My fourth novel, published Macmillan, London/St Martin’s Press, NY 1987.
Hardback, large-print.

Sixteen years ago Bill Holt was jailed for life for the murder of two people: Alison, a lifelong friend whom once people had assumed he’d marry, and a private detective. He knew he was innocent, but jury, judge and all his friends declared him guilty.

Now he’s out on parole, and his first journey is back to the scene of the crime, the town where he’d worked and lived, and where he had shares in Greystone, his grandfather’s firm.

He found that fashion had changed, the currency had changed, even the railway station was different. The people were altered too, by age and by affluence and not by incarceration. But they were still there: Alison’s husband, Bryant, Jeff and Thelma Spencer, his cousin Cassie Stone, smooth Charles Cartwright and Holt’s ex-wife Wendy.

One of them was a killer and also a manipulator – one of them had framed him, and he’d spent sixteen years behind bars while the murderer grew fat and sleek on the profits of his company.

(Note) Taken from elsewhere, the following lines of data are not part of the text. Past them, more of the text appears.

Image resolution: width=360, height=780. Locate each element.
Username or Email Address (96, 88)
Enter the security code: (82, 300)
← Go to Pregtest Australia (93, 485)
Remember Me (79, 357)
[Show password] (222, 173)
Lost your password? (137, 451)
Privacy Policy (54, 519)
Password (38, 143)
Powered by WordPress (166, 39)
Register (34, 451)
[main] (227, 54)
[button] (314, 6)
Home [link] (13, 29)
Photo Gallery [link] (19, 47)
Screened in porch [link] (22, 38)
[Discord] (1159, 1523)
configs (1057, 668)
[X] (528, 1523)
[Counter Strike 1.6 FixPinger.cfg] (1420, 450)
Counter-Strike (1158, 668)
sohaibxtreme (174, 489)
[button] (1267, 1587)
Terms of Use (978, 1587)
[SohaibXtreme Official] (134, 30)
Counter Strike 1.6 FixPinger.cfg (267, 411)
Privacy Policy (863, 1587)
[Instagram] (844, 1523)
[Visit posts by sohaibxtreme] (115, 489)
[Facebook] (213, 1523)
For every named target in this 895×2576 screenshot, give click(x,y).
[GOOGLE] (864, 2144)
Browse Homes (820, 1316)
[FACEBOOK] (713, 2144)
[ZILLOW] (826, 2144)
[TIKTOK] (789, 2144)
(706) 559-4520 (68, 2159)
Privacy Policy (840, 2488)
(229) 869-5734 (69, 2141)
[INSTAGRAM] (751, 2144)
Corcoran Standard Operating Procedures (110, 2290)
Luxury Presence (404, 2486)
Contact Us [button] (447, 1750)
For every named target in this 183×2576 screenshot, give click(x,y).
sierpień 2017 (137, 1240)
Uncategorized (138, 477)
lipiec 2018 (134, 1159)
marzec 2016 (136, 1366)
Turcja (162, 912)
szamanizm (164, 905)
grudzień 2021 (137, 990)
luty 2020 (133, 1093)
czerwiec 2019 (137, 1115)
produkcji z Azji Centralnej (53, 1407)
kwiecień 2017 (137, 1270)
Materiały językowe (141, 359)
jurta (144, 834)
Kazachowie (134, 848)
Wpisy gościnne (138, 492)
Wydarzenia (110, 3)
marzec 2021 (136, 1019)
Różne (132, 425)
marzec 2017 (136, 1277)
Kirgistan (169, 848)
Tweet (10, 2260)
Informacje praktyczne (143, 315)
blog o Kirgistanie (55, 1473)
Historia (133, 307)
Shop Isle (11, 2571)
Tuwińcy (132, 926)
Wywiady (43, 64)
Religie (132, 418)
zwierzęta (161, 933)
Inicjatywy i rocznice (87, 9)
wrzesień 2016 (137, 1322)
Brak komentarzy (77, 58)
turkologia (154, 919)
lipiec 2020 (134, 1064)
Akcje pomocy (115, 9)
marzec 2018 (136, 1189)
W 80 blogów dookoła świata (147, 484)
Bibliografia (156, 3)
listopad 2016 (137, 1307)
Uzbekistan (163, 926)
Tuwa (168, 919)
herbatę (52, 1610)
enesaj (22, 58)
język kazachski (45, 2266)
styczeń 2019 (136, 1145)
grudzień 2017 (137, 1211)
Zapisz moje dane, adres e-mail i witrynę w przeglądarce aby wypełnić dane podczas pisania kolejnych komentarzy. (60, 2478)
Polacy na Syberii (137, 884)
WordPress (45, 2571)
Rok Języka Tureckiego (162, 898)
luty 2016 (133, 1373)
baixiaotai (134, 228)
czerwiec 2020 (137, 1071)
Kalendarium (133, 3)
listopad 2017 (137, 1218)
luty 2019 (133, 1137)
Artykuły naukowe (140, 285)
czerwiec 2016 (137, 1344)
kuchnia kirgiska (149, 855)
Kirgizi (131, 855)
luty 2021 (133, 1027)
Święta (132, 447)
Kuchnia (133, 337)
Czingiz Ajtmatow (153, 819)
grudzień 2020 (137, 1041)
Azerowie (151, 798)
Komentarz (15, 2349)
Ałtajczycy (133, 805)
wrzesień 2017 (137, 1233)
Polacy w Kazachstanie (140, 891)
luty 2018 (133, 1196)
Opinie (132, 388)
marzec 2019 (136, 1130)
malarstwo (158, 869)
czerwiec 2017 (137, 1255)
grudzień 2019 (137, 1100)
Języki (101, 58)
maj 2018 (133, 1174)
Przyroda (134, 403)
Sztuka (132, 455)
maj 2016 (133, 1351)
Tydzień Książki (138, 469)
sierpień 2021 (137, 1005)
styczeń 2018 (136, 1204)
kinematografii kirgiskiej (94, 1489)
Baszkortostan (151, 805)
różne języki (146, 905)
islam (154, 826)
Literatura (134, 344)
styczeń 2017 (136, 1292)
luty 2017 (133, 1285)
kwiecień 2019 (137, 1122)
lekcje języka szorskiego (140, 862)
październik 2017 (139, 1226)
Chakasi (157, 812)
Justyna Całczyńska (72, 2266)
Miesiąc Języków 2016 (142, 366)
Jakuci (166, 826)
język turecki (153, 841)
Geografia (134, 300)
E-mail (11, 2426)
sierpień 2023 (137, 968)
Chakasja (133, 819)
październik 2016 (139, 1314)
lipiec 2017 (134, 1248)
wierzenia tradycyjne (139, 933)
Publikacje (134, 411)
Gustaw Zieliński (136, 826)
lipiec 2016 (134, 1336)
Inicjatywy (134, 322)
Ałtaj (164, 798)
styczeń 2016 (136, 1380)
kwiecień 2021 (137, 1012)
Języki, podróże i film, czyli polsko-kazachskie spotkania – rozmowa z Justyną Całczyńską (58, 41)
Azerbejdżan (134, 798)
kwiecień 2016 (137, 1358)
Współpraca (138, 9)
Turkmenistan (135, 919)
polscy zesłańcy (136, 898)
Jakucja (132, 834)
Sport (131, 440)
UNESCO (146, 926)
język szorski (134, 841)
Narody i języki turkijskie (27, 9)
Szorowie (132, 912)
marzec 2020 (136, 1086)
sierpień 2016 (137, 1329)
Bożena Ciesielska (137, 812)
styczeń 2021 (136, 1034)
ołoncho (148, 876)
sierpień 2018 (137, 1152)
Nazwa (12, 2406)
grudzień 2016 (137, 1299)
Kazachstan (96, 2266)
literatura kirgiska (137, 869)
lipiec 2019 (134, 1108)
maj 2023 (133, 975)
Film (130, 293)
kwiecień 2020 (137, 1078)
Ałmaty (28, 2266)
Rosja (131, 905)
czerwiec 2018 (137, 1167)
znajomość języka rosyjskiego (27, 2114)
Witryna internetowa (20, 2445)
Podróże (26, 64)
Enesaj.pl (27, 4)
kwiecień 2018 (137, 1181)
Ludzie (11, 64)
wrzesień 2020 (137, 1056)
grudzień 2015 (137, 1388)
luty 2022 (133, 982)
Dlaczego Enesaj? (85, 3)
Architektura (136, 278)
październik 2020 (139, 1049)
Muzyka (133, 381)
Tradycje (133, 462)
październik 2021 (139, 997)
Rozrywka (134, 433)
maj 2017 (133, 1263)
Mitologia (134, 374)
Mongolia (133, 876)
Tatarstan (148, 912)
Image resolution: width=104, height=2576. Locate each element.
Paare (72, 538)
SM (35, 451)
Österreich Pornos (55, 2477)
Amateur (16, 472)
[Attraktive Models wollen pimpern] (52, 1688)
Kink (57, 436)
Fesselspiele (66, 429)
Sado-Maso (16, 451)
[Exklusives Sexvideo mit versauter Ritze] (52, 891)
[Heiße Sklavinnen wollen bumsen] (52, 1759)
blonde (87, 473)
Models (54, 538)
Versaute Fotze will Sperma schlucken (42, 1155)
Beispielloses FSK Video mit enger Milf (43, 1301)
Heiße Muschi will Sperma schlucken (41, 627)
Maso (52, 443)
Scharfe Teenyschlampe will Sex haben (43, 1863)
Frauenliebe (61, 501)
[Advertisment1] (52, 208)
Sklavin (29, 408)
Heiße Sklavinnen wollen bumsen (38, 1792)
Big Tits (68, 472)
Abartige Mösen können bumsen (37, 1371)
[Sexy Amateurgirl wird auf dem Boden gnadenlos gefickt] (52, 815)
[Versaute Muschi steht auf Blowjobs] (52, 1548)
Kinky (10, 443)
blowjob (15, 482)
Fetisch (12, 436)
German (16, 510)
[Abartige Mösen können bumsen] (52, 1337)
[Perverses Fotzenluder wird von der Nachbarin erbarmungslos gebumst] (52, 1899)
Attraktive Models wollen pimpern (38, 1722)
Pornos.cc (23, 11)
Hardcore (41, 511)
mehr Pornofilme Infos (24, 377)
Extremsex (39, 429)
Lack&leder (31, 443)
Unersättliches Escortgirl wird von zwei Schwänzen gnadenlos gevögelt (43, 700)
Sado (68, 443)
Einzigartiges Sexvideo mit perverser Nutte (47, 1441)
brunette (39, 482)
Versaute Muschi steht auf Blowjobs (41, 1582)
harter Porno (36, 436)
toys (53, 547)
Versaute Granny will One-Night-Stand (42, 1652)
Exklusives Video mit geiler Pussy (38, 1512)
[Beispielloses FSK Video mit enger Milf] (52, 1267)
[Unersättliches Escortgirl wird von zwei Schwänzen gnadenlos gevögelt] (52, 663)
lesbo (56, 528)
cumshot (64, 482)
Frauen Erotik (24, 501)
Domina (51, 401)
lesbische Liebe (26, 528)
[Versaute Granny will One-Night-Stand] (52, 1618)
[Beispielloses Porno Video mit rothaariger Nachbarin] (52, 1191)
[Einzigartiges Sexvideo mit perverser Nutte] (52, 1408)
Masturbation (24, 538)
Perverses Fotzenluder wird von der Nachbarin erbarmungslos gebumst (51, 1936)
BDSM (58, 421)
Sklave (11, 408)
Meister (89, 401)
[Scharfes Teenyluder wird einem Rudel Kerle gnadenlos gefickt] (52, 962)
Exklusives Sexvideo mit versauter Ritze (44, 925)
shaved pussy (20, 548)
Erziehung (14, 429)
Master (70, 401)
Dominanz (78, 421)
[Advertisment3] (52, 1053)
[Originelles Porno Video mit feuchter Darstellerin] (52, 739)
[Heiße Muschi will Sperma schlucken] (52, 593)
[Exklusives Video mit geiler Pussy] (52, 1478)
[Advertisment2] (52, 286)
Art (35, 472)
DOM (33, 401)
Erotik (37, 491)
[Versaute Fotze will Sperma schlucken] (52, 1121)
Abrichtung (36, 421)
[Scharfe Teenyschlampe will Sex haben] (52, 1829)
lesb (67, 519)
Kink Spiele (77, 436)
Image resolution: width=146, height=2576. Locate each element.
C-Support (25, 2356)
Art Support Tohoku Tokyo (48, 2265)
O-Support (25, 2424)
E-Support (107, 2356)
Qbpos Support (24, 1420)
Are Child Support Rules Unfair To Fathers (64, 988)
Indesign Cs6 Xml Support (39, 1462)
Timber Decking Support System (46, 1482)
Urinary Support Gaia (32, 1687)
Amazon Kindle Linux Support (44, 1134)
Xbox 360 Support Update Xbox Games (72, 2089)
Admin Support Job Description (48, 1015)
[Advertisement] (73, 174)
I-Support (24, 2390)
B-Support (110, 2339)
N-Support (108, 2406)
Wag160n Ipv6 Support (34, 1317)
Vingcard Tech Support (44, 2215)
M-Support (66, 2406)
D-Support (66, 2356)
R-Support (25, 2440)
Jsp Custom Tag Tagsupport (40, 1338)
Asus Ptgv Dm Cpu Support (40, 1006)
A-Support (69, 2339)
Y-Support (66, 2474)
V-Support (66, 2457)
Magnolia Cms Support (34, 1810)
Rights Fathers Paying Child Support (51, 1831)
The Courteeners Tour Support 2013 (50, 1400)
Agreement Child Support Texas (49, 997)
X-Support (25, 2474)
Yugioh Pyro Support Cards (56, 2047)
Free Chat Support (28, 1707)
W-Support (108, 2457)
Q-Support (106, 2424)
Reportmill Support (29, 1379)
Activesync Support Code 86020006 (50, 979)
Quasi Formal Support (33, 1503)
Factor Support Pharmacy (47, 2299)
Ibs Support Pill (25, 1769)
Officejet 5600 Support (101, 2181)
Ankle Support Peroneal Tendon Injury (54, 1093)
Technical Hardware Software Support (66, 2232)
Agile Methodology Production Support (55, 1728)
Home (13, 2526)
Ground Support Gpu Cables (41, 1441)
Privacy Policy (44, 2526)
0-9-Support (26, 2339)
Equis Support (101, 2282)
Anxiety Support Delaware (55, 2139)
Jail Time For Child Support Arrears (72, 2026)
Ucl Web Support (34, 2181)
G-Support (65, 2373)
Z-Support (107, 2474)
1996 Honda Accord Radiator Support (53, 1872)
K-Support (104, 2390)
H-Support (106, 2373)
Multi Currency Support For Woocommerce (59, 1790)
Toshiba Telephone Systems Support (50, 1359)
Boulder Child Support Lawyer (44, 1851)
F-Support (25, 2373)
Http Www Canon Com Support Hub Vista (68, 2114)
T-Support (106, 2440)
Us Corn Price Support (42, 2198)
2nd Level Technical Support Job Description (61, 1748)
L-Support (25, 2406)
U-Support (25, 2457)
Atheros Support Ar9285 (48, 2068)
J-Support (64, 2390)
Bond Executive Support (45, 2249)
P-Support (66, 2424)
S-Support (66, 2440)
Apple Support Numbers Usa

Bill Holt was a dangerous man.

Why is it called The Stalking Horse?
Because I had run out of ingenuity. Every title I suggested was turned down, and none of the titles suggested by my editor appealed to me. Eventually I was searching Roget’s Thesaurus, and came across ‘stalking horse’. The dictionary told me that a stalking horse was one used by a hunter to hide behind while stalking his quarry, and it seemed to me that the murderer could be said to have ‘hidden behind’ Bill Holt – so I suggested the title. They kept the same title in the US – and another book came out that same week with the same title!

What made you write it?
At that time, I had occasion to go to Market Harborough in Leicestershire quite often, and on the way there and back would pass Gartree maximum-security prison. All you can see of it from the road is the ring of powerful lights, and it never failed to make me shiver. Someone had not long before staged a rooftop protest there – someone that many, many people believed was innocent of the murder for which he had been imprisoned. The appalling thought of being incarcerated for years in a place like that for something you hadn’t done was what prompted the idea.

Didn’t some reviewers call the idea old-hat?
Yes, of course they did, because it is. But I was as interested in how Bill Holt would cope with the outside world as I was in the vengeance aspect, or the investigation. He came out to a Thatcherite Britain of millionaire whizz-kids and beggars in the streets, fast-food joints, murderous football hooliganism, a soaring crime rate, rioting strikers – that wasn’t how it was when he went in. While I don’t have him addressing any of these things directly – he had more pressing matters on his mind – he is permanently bewildered and adrift in a world he doesn’t recognise, and spends as much time in the past as he does in the present, because he’s more comfortable there.

Do you read reviews of your books?
Yes, I do. I think it’s important to know what people think of what I’ve written, assuming they’ve actually read the book, which isn’t always the case with reviewers. If I think the criticism is justified, I’ll bear it in mind. And good reviews encourage me. But the two that I liked best for The Stalking Horse weren’t good, and were both from the US. One reviewer said that it had strong overtones of Agatha Christie, while another said that like all Raymond Chandler imitators, I debased his language. While I own up to being a life-long Christie fan, I have never read a word of Chandler, so I plead not guilty to the second charge. But I maintain that I am the only writer ever to have been accused of copying both Christie and Chandler in the same novel!